A nuance here is that the practice of preaching “altruism” rather than doing the most good may be warranted by the very distinction I am citing here between the utility of the act and the utility of the praise.
What I mean is this. Altruism may have evolved within New Testament ethics as a way to leverage the (supposed) fact that people fall short of the ideals they are taught in order to promote the goal of utility maximization. If I am told to put “the other guy” first, but my natural tendency is to backslide away from my ideals in the direction of over-counting my own interests, the net may be that I end up counting my own interests and those of the other guy equally, which would tend towards utility maximizing outcomes. This logic would lead us to expect that deeply utilitarian people who held a more optimistic view of human nature would be less eager to praise altruism, since they wouldn’t be as anxious to compensate for a supposed tendency to backslide towards selfishness.

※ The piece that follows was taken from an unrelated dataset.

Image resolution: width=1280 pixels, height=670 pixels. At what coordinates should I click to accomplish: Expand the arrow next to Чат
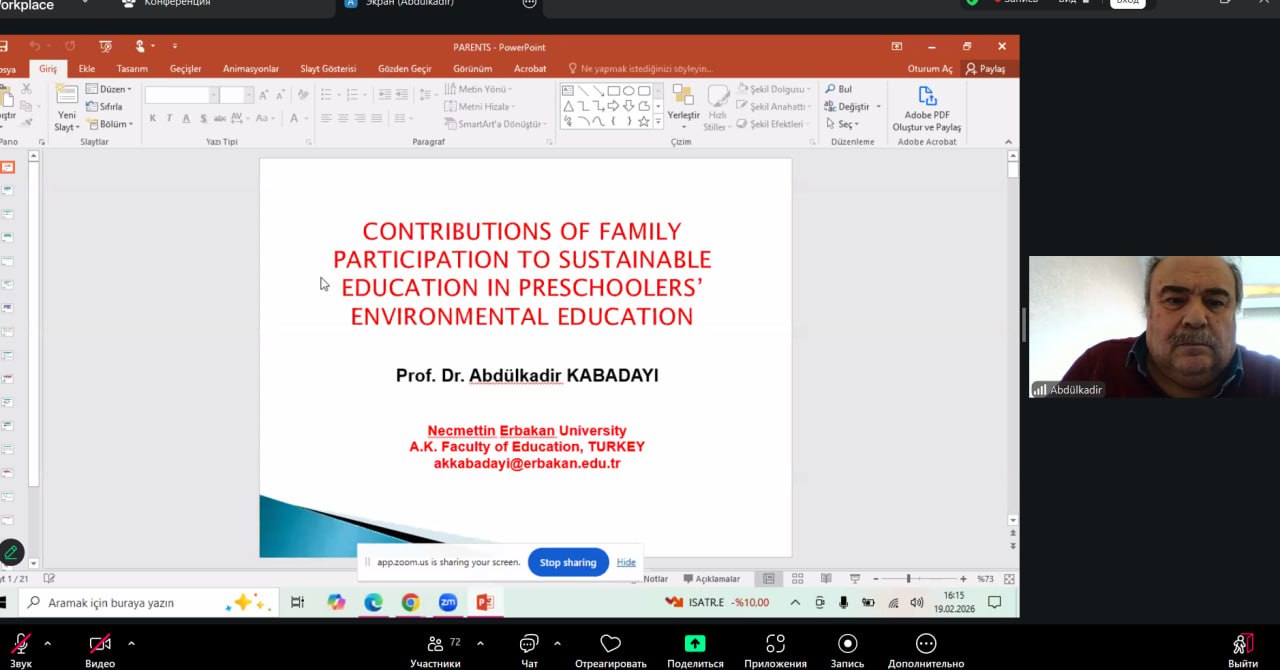click(557, 644)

In that connection it is interesting to note that the more legalistic and less “turn the other cheek” ethics found in the Old Testament correlates with the absence from the Old Testament of the doctrine of Original Sin.
To end on a constructive note, perhaps the EA group should divert some of its resources into the investigation of what works, not in the sense of what activities on the part of its members and followers will maximize utility but in the sense of what kinds of education and organizing on its own part will tend to maximize utility, leaving open the possibility that continuing to advocate doing the most good (or even retaining the name EA) is not the way to generate the most good.